Frster Resonance Energy Transfer FRET Microscopy

Förster Resonance Energy Transfer (FRET) microscopy is a powerful imaging technique used to study molecular interactions and protein dynamics in living cells.

Principle of FRET

FRET is a non-radiative energy transfer process that occurs between two closely spaced fluorophores. When the excitation wavelength of the donor fluorophore overlaps with the absorption spectrum of the acceptor fluorophore, the donor fluorophore transfers its energy to the acceptor, causing the acceptor fluorophore to emit fluorescence.

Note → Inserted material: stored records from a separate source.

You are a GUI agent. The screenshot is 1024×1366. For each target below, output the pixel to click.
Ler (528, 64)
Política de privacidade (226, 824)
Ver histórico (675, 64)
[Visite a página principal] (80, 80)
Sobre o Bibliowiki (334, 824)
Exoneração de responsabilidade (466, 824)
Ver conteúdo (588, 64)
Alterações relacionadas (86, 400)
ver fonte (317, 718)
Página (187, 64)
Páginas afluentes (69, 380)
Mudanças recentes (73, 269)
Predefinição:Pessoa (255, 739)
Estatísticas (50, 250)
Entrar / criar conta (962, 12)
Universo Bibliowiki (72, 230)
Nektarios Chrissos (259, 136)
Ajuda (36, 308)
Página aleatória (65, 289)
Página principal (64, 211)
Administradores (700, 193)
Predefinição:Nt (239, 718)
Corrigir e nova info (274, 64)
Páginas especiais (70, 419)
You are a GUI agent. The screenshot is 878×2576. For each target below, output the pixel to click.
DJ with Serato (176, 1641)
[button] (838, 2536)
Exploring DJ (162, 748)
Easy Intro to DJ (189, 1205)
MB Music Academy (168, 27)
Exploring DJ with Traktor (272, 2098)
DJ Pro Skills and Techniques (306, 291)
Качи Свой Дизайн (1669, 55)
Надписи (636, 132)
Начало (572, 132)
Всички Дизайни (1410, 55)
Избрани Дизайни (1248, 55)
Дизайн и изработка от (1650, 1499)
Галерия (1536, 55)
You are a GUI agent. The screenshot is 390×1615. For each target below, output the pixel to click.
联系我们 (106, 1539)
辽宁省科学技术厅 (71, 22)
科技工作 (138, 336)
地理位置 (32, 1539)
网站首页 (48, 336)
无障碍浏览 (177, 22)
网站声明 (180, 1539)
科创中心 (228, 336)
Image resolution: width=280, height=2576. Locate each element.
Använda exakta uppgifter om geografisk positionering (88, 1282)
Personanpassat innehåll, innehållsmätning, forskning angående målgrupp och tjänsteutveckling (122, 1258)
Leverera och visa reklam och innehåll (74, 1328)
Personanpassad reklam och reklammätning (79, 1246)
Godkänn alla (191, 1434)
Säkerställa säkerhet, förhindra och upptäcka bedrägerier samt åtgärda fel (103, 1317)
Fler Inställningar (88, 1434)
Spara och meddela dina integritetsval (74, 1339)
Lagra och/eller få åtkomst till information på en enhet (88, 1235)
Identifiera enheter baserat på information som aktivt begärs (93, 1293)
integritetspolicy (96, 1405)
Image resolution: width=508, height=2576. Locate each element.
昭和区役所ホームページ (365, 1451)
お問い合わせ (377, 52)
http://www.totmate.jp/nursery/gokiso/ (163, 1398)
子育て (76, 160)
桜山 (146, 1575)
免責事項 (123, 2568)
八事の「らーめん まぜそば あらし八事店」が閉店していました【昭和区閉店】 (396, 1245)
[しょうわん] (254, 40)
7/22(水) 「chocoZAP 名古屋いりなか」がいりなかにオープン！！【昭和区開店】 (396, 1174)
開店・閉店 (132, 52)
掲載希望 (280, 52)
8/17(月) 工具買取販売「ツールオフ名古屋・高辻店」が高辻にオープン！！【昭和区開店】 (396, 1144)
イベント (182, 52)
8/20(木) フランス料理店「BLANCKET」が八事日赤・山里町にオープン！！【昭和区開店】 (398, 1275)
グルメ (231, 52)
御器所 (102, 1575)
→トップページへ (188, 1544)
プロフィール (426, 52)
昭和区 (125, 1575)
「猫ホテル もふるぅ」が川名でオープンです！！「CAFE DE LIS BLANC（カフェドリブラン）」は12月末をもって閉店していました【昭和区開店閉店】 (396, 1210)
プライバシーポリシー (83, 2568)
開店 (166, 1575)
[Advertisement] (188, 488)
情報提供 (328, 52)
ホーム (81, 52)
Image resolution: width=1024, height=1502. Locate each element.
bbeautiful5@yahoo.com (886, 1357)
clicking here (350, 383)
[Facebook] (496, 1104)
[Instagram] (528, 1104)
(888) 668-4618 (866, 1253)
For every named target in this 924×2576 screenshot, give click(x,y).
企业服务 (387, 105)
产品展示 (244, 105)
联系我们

Applications of FRET Microscopy

• Study of protein-protein interactions
• Investigation of protein conformational changes
• Monitoring of cellular signaling pathways
• Detection of protein localization and trafficking

Methods of FRET Microscopy

• Steady-state FRET: Measures the ratio of donor to acceptor fluorescence emission intensities under continuous illumination.
• Time-resolved FRET: Measures the decay time of donor fluorescence after pulsed excitation to determine the efficiency of FRET.
• Fluorescence lifetime imaging microscopy (FLIM): Creates images based on the fluorescence lifetime of the donor fluorophore, providing spatial information about FRET.

Advantages of FRET Microscopy

• Allows for real-time imaging of molecular interactions in live cells.
• Provides quantitative information about the distance and orientation of fluorophores.
• Can be combined with other imaging techniques for comprehensive cellular analysis.